◆ GIVEN EXERCISE:
Edit the lines below, replacing every instance of "GUI agent" with "interface agent" and leaving the rest unchanged.

--- Start MATERIALS PROVIDED ---

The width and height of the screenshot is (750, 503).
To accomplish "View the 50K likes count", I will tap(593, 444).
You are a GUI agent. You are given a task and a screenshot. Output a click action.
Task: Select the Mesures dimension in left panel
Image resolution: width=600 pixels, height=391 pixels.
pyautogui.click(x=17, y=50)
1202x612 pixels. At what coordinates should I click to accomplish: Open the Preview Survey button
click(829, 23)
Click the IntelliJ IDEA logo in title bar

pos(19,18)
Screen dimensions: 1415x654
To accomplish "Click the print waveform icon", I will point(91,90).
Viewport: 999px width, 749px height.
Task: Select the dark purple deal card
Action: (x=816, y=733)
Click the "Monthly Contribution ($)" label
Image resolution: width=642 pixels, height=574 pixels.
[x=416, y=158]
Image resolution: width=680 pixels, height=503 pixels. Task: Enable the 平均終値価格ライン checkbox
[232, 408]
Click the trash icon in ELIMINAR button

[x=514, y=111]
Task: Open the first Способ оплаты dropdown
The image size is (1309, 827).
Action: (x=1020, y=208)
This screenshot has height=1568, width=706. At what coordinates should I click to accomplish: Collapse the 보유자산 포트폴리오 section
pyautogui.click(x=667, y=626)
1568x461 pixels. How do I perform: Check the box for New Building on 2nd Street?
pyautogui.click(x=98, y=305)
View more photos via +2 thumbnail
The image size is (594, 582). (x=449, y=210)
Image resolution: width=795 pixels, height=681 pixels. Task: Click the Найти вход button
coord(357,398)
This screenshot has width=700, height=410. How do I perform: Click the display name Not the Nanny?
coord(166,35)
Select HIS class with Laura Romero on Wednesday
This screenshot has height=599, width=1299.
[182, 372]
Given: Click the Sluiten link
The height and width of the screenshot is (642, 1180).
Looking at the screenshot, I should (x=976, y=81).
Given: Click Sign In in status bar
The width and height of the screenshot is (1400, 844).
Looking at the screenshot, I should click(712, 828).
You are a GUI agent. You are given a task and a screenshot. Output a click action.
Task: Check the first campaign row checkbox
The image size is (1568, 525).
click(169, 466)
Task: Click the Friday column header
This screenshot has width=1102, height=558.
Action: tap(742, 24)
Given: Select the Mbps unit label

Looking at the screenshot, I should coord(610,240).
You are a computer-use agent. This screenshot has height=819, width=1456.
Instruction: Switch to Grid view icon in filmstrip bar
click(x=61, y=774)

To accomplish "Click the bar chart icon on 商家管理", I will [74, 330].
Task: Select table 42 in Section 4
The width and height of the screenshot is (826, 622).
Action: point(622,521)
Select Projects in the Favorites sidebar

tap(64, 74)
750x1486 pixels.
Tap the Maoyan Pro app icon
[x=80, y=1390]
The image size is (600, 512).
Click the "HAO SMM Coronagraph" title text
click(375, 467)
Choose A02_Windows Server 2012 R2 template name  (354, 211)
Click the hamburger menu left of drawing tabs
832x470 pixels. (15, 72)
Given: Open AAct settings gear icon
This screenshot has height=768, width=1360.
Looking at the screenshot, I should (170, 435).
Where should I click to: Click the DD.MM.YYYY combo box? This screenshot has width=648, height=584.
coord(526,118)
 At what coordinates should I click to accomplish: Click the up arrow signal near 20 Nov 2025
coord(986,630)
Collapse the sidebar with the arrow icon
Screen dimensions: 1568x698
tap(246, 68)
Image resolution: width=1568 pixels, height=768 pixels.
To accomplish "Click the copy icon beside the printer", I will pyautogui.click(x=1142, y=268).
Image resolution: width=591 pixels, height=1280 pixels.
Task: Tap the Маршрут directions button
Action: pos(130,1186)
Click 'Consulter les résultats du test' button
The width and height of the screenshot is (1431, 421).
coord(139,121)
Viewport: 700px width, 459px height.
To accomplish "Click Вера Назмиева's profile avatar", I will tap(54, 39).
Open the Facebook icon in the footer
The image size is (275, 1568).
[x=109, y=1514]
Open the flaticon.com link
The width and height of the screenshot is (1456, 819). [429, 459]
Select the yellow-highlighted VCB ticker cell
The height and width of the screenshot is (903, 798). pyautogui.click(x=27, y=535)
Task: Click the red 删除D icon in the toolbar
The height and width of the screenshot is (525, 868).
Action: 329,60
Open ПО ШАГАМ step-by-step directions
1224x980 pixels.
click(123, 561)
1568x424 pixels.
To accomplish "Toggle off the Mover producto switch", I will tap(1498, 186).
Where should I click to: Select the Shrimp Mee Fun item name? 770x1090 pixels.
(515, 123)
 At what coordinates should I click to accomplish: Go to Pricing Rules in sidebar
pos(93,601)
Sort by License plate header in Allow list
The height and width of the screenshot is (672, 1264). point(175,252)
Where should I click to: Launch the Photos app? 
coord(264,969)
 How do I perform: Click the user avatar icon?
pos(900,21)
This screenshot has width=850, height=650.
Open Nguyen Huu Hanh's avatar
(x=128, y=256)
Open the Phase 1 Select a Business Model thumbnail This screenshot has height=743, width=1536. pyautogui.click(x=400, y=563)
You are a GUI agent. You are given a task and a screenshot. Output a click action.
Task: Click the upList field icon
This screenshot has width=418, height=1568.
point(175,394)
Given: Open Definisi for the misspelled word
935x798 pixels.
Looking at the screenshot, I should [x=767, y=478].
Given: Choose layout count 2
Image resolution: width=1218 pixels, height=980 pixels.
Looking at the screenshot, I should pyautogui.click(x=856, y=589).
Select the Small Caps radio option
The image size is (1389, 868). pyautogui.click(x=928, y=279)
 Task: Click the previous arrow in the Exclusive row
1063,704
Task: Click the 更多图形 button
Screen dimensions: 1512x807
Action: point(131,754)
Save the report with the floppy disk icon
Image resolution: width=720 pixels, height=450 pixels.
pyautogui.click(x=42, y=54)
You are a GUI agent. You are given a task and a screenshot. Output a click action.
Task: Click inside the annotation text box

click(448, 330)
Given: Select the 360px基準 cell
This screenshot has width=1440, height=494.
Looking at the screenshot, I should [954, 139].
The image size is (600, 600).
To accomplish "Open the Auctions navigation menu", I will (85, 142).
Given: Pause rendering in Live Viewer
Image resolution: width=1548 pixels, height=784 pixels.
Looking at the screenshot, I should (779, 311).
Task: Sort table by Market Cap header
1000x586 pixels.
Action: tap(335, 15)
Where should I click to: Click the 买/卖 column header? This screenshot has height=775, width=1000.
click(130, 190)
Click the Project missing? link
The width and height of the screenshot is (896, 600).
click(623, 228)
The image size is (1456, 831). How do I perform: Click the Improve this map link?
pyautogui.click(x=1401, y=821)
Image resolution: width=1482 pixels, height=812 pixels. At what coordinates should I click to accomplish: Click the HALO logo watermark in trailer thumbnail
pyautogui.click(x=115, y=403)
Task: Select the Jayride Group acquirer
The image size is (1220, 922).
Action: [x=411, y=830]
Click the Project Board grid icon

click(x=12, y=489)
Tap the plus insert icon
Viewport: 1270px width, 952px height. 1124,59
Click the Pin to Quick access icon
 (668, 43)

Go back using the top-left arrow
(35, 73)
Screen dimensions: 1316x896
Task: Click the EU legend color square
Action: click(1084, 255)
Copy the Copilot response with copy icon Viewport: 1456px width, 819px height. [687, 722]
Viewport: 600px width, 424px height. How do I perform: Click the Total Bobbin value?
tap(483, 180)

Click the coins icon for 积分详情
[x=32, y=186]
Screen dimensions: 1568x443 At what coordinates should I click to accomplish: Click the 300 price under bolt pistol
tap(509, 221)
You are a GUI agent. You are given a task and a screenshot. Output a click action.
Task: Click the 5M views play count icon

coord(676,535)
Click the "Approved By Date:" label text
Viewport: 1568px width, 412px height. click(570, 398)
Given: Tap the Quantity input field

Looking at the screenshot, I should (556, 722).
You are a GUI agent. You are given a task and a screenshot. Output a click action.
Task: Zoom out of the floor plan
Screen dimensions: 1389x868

--- End MATERIALS PROVIDED ---

◆ RESULT BELOW:
The width and height of the screenshot is (750, 503).
To accomplish "View the 50K likes count", I will tap(593, 444).
You are a interface agent. You are given a task and a screenshot. Output a click action.
Task: Select the Mesures dimension in left panel
Image resolution: width=600 pixels, height=391 pixels.
pyautogui.click(x=17, y=50)
1202x612 pixels. At what coordinates should I click to accomplish: Open the Preview Survey button
click(829, 23)
Click the IntelliJ IDEA logo in title bar

pos(19,18)
Screen dimensions: 1415x654
To accomplish "Click the print waveform icon", I will point(91,90).
Viewport: 999px width, 749px height.
Task: Select the dark purple deal card
Action: (x=816, y=733)
Click the "Monthly Contribution ($)" label
Image resolution: width=642 pixels, height=574 pixels.
[x=416, y=158]
Image resolution: width=680 pixels, height=503 pixels. Task: Enable the 平均終値価格ライン checkbox
[232, 408]
Click the trash icon in ELIMINAR button

[x=514, y=111]
Task: Open the first Способ оплаты dropdown
The image size is (1309, 827).
Action: (x=1020, y=208)
This screenshot has height=1568, width=706. At what coordinates should I click to accomplish: Collapse the 보유자산 포트폴리오 section
pyautogui.click(x=667, y=626)
1568x461 pixels. How do I perform: Check the box for New Building on 2nd Street?
pyautogui.click(x=98, y=305)
View more photos via +2 thumbnail
The image size is (594, 582). (x=449, y=210)
Image resolution: width=795 pixels, height=681 pixels. Task: Click the Найти вход button
coord(357,398)
This screenshot has width=700, height=410. How do I perform: Click the display name Not the Nanny?
coord(166,35)
Select HIS class with Laura Romero on Wednesday
This screenshot has height=599, width=1299.
[182, 372]
Given: Click the Sluiten link
The height and width of the screenshot is (642, 1180).
Looking at the screenshot, I should (x=976, y=81).
Given: Click Sign In in status bar
The width and height of the screenshot is (1400, 844).
Looking at the screenshot, I should click(712, 828).
You are a interface agent. You are given a task and a screenshot. Output a click action.
Task: Check the first campaign row checkbox
The image size is (1568, 525).
click(169, 466)
Task: Click the Friday column header
This screenshot has width=1102, height=558.
Action: tap(742, 24)
Given: Select the Mbps unit label

Looking at the screenshot, I should coord(610,240).
You are a computer-use agent. This screenshot has height=819, width=1456.
Instruction: Switch to Grid view icon in filmstrip bar
click(x=61, y=774)

To accomplish "Click the bar chart icon on 商家管理", I will [74, 330].
Task: Select table 42 in Section 4
The width and height of the screenshot is (826, 622).
Action: point(622,521)
Select Projects in the Favorites sidebar

tap(64, 74)
750x1486 pixels.
Tap the Maoyan Pro app icon
[x=80, y=1390]
The image size is (600, 512).
Click the "HAO SMM Coronagraph" title text
click(375, 467)
Choose A02_Windows Server 2012 R2 template name  (354, 211)
Click the hamburger menu left of drawing tabs
832x470 pixels. (15, 72)
Given: Open AAct settings gear icon
This screenshot has height=768, width=1360.
Looking at the screenshot, I should (170, 435).
Where should I click to: Click the DD.MM.YYYY combo box? This screenshot has width=648, height=584.
coord(526,118)
 At what coordinates should I click to accomplish: Click the up arrow signal near 20 Nov 2025
coord(986,630)
Collapse the sidebar with the arrow icon
Screen dimensions: 1568x698
tap(246, 68)
Image resolution: width=1568 pixels, height=768 pixels.
To accomplish "Click the copy icon beside the printer", I will pyautogui.click(x=1142, y=268).
Image resolution: width=591 pixels, height=1280 pixels.
Task: Tap the Маршрут directions button
Action: pos(130,1186)
Click 'Consulter les résultats du test' button
The width and height of the screenshot is (1431, 421).
coord(139,121)
Viewport: 700px width, 459px height.
To accomplish "Click Вера Назмиева's profile avatar", I will tap(54, 39).
Open the Facebook icon in the footer
The image size is (275, 1568).
[x=109, y=1514]
Open the flaticon.com link
The width and height of the screenshot is (1456, 819). [429, 459]
Select the yellow-highlighted VCB ticker cell
The height and width of the screenshot is (903, 798). pyautogui.click(x=27, y=535)
Task: Click the red 删除D icon in the toolbar
The height and width of the screenshot is (525, 868).
Action: 329,60
Open ПО ШАГАМ step-by-step directions
1224x980 pixels.
click(123, 561)
1568x424 pixels.
To accomplish "Toggle off the Mover producto switch", I will tap(1498, 186).
Where should I click to: Select the Shrimp Mee Fun item name? 770x1090 pixels.
(515, 123)
 At what coordinates should I click to accomplish: Go to Pricing Rules in sidebar
pos(93,601)
Sort by License plate header in Allow list
The height and width of the screenshot is (672, 1264). point(175,252)
Where should I click to: Launch the Photos app? 
coord(264,969)
 How do I perform: Click the user avatar icon?
pos(900,21)
This screenshot has width=850, height=650.
Open Nguyen Huu Hanh's avatar
(x=128, y=256)
Open the Phase 1 Select a Business Model thumbnail This screenshot has height=743, width=1536. pyautogui.click(x=400, y=563)
You are a interface agent. You are given a task and a screenshot. Output a click action.
Task: Click the upList field icon
This screenshot has width=418, height=1568.
point(175,394)
Given: Open Definisi for the misspelled word
935x798 pixels.
Looking at the screenshot, I should [x=767, y=478].
Given: Choose layout count 2
Image resolution: width=1218 pixels, height=980 pixels.
Looking at the screenshot, I should pyautogui.click(x=856, y=589).
Select the Small Caps radio option
The image size is (1389, 868). pyautogui.click(x=928, y=279)
 Task: Click the previous arrow in the Exclusive row
1063,704
Task: Click the 更多图形 button
Screen dimensions: 1512x807
Action: point(131,754)
Save the report with the floppy disk icon
Image resolution: width=720 pixels, height=450 pixels.
pyautogui.click(x=42, y=54)
You are a interface agent. You are given a task and a screenshot. Output a click action.
Task: Click inside the annotation text box

click(448, 330)
Given: Select the 360px基準 cell
This screenshot has width=1440, height=494.
Looking at the screenshot, I should [954, 139].
The image size is (600, 600).
To accomplish "Open the Auctions navigation menu", I will (85, 142).
Given: Pause rendering in Live Viewer
Image resolution: width=1548 pixels, height=784 pixels.
Looking at the screenshot, I should (779, 311).
Task: Sort table by Market Cap header
1000x586 pixels.
Action: tap(335, 15)
Where should I click to: Click the 买/卖 column header? This screenshot has height=775, width=1000.
click(130, 190)
Click the Project missing? link
The width and height of the screenshot is (896, 600).
click(623, 228)
The image size is (1456, 831). How do I perform: Click the Improve this map link?
pyautogui.click(x=1401, y=821)
Image resolution: width=1482 pixels, height=812 pixels. At what coordinates should I click to accomplish: Click the HALO logo watermark in trailer thumbnail
pyautogui.click(x=115, y=403)
Task: Select the Jayride Group acquirer
The image size is (1220, 922).
Action: [x=411, y=830]
Click the Project Board grid icon

click(x=12, y=489)
Tap the plus insert icon
Viewport: 1270px width, 952px height. 1124,59
Click the Pin to Quick access icon
 (668, 43)

Go back using the top-left arrow
(35, 73)
Screen dimensions: 1316x896
Task: Click the EU legend color square
Action: click(1084, 255)
Copy the Copilot response with copy icon Viewport: 1456px width, 819px height. [687, 722]
Viewport: 600px width, 424px height. How do I perform: Click the Total Bobbin value?
tap(483, 180)

Click the coins icon for 积分详情
[x=32, y=186]
Screen dimensions: 1568x443 At what coordinates should I click to accomplish: Click the 300 price under bolt pistol
tap(509, 221)
You are a interface agent. You are given a task and a screenshot. Output a click action.
Task: Click the 5M views play count icon

coord(676,535)
Click the "Approved By Date:" label text
Viewport: 1568px width, 412px height. click(570, 398)
Given: Tap the Quantity input field

Looking at the screenshot, I should (556, 722).
You are a interface agent. You are given a task and a screenshot. Output a click action.
Task: Zoom out of the floor plan
Screen dimensions: 1389x868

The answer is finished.